### ACTIVITY
After finding the line with "syyskuu 2015 (34, 1976)" in the data below, set down exactly each line through the one with "syyskuu 2016 (34, 1851)", inclusive, and stop there.

*-*-*

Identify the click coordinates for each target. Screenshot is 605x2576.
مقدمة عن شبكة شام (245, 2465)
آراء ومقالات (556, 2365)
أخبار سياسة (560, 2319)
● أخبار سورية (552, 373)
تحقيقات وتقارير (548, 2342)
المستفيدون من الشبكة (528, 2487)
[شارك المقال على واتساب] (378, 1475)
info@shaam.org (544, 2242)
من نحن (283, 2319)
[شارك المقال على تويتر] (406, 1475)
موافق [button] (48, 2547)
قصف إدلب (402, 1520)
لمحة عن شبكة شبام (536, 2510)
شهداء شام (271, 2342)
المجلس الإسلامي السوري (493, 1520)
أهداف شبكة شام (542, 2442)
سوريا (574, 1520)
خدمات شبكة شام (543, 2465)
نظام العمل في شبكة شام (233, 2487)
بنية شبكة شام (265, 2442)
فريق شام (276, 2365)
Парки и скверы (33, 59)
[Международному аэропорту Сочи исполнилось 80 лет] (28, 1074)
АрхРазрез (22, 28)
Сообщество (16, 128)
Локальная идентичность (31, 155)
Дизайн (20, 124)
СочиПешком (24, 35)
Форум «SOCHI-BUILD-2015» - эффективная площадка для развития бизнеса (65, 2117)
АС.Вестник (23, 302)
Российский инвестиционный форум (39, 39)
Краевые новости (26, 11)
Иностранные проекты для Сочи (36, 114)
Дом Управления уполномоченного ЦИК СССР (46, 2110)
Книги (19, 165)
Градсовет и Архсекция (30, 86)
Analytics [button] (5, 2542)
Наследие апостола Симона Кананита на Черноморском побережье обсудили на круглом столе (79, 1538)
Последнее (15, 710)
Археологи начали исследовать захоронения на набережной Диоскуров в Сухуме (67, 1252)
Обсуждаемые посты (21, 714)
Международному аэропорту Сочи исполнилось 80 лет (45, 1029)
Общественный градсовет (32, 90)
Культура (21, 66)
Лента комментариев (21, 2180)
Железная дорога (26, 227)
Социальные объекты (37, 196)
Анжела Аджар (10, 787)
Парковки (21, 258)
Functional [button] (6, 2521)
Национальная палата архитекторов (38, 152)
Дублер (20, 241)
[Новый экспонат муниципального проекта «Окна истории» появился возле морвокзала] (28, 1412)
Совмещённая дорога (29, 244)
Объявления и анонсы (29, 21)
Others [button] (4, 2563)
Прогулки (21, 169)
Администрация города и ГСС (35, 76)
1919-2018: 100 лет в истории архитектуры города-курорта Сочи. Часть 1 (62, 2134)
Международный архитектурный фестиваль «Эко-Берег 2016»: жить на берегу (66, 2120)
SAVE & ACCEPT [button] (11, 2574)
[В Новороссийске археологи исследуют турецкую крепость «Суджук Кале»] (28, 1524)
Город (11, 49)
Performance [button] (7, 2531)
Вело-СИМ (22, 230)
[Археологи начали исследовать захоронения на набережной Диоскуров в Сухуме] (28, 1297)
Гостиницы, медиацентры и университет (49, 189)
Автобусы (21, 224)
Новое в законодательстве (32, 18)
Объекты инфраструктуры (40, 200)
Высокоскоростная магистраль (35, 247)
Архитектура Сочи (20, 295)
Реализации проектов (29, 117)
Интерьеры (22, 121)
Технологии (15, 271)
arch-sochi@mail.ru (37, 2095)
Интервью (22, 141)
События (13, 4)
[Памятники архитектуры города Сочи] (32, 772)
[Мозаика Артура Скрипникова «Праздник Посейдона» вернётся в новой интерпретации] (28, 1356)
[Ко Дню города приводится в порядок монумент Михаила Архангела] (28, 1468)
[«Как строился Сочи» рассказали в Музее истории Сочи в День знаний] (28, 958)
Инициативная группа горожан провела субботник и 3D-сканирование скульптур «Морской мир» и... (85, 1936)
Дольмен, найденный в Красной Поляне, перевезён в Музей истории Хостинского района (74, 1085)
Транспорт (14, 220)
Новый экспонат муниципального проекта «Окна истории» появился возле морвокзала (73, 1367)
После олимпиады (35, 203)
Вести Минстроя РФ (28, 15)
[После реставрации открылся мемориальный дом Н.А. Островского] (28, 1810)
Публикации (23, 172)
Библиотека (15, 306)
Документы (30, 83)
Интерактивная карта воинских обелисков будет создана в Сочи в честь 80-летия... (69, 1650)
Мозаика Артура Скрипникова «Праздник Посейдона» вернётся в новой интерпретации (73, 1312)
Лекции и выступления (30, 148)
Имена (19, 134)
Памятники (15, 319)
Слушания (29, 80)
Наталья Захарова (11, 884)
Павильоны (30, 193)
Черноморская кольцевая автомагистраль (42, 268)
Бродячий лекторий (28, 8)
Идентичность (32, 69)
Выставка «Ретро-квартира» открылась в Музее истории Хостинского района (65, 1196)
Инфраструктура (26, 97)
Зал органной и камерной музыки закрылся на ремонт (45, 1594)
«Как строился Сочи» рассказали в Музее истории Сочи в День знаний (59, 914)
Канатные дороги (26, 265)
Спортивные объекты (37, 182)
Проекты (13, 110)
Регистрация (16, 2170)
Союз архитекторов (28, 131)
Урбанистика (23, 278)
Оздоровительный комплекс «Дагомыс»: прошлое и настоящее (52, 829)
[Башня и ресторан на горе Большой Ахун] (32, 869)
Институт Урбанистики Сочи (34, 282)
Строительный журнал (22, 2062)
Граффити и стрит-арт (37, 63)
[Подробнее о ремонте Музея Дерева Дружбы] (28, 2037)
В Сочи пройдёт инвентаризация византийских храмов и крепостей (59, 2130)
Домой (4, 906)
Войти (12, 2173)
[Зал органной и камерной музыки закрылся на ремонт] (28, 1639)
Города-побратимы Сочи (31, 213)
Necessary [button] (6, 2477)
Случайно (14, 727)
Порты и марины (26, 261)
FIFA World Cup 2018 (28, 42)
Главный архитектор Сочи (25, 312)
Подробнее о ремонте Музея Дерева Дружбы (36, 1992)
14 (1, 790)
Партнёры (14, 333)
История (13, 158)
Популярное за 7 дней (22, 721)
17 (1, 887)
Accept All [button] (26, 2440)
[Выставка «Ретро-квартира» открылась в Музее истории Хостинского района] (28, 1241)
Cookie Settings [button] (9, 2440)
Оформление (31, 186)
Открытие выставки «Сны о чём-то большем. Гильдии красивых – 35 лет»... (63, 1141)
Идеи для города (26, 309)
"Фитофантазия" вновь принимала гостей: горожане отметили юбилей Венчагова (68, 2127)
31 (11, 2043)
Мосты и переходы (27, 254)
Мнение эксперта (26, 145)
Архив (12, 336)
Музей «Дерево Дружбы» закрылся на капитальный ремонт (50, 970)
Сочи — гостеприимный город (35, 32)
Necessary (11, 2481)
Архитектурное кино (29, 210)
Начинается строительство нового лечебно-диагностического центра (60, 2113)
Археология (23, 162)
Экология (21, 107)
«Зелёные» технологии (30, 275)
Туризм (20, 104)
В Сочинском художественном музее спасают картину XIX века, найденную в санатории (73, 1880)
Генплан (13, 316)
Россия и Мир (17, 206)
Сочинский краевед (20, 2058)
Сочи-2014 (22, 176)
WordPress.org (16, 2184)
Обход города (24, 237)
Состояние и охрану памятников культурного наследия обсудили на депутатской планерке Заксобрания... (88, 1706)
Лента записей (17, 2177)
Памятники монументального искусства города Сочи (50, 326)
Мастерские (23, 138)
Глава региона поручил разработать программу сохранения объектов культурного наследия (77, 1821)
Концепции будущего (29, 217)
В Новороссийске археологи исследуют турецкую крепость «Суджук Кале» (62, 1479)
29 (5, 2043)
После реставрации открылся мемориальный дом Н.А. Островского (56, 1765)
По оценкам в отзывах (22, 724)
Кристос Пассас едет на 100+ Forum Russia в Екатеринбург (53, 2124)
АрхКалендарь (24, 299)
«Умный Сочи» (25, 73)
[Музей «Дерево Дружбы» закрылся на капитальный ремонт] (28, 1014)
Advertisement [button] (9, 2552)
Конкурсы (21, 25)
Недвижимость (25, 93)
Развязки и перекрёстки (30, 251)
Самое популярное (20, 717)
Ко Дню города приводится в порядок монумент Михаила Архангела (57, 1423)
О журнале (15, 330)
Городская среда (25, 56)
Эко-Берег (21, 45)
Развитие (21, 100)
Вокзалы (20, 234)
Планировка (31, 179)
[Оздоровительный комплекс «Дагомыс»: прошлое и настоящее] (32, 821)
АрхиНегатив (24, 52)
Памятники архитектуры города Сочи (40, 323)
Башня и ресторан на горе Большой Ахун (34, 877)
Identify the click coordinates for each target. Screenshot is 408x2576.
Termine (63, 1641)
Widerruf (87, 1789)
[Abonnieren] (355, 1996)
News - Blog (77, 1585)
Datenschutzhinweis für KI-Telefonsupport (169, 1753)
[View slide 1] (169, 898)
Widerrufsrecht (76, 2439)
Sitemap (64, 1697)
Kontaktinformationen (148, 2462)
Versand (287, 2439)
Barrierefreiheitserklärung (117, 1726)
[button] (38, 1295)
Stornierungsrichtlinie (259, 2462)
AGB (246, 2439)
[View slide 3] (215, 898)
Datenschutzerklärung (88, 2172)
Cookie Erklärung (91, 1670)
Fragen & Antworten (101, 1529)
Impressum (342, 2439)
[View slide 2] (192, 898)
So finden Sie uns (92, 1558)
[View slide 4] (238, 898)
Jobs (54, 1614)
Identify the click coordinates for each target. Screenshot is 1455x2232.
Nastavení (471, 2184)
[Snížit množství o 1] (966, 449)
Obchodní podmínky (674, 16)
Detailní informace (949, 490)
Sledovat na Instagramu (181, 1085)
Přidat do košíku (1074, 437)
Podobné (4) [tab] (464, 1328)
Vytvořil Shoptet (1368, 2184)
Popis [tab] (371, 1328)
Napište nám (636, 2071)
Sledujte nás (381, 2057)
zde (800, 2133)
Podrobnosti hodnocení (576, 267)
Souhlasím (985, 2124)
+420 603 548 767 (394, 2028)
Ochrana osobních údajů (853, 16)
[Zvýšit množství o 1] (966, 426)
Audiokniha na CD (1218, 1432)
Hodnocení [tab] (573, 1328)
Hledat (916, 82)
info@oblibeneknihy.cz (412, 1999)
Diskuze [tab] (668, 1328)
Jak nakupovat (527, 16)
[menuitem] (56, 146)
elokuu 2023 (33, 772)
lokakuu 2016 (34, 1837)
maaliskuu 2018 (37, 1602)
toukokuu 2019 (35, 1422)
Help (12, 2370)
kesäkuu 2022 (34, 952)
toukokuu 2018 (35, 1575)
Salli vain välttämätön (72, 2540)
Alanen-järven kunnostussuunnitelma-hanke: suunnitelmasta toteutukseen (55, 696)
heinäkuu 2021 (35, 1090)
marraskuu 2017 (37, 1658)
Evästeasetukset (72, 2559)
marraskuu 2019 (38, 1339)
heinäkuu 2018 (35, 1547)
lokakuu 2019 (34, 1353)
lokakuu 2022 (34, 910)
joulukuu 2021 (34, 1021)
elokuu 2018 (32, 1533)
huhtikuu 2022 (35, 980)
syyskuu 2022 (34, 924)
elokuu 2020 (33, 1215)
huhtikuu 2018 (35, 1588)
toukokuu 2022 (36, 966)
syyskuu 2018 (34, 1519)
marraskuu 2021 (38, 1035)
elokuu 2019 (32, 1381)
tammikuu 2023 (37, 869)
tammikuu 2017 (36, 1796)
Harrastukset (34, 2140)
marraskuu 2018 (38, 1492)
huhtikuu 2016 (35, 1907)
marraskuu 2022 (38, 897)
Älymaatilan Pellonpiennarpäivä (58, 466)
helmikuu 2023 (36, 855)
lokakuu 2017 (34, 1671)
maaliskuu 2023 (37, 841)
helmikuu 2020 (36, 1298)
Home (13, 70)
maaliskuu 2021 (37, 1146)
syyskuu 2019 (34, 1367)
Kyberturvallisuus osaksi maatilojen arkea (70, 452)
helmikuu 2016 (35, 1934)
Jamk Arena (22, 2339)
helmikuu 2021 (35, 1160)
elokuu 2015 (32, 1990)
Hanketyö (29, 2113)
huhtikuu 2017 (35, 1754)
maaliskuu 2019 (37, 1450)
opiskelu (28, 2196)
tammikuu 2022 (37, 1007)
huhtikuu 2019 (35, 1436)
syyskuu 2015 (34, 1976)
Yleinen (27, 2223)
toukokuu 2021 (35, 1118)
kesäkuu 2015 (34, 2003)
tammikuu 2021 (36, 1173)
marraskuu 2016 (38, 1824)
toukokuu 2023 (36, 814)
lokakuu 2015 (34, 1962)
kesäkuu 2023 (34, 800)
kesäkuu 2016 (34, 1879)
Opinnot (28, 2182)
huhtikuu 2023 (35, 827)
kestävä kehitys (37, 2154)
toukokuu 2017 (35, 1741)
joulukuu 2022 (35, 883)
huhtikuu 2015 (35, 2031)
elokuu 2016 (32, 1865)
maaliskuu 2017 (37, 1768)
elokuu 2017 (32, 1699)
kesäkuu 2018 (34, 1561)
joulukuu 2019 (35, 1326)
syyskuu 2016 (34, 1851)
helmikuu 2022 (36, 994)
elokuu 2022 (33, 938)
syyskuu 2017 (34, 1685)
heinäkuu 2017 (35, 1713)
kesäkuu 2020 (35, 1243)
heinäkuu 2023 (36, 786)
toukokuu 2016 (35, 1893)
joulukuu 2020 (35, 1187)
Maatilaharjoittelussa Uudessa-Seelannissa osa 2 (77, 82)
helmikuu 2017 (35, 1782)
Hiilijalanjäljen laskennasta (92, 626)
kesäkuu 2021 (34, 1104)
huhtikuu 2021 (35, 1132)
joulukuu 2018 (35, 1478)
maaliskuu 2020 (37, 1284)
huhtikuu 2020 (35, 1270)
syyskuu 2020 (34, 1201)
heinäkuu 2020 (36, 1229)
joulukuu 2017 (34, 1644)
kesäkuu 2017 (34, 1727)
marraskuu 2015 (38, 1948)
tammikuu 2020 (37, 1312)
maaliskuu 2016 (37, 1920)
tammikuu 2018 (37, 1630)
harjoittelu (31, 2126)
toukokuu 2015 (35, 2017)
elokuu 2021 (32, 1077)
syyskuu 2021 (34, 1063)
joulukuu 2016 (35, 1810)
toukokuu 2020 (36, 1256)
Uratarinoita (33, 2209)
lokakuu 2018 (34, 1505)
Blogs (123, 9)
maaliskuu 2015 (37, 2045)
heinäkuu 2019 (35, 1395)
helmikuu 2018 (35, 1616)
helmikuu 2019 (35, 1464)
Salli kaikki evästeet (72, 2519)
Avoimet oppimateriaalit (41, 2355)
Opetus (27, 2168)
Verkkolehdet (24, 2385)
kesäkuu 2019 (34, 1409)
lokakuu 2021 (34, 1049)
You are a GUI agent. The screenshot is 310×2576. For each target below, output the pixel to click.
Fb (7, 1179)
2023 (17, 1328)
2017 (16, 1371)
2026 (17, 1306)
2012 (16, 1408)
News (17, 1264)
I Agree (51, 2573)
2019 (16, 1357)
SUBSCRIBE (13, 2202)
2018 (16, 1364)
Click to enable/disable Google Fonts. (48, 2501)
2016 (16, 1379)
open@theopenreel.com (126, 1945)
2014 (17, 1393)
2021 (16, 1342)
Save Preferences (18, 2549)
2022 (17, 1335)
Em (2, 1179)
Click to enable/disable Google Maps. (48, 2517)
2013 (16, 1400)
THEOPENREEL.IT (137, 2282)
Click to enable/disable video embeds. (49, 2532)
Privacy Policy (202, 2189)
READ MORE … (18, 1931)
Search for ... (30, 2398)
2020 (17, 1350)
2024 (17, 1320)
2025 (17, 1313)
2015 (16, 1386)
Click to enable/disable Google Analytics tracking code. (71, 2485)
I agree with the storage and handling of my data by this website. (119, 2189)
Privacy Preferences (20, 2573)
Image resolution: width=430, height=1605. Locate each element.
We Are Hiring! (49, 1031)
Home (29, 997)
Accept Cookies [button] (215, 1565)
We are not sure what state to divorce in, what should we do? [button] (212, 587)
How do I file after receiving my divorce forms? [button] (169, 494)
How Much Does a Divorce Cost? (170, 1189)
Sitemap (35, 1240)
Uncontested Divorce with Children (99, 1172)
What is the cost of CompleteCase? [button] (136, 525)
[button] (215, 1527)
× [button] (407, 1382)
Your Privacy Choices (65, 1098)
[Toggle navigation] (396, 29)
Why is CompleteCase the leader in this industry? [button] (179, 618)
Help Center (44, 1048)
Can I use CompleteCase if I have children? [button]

*-*-*

### ANSWER SECTION
syyskuu 2015 (34, 1976)
Yleinen (27, 2223)
toukokuu 2021 (35, 1118)
kesäkuu 2015 (34, 2003)
tammikuu 2021 (36, 1173)
marraskuu 2016 (38, 1824)
toukokuu 2023 (36, 814)
lokakuu 2015 (34, 1962)
kesäkuu 2023 (34, 800)
kesäkuu 2016 (34, 1879)
Opinnot (28, 2182)
huhtikuu 2023 (35, 827)
kestävä kehitys (37, 2154)
toukokuu 2017 (35, 1741)
joulukuu 2022 (35, 883)
huhtikuu 2015 (35, 2031)
elokuu 2016 (32, 1865)
maaliskuu 2017 (37, 1768)
elokuu 2017 (32, 1699)
kesäkuu 2018 (34, 1561)
joulukuu 2019 (35, 1326)
syyskuu 2016 (34, 1851)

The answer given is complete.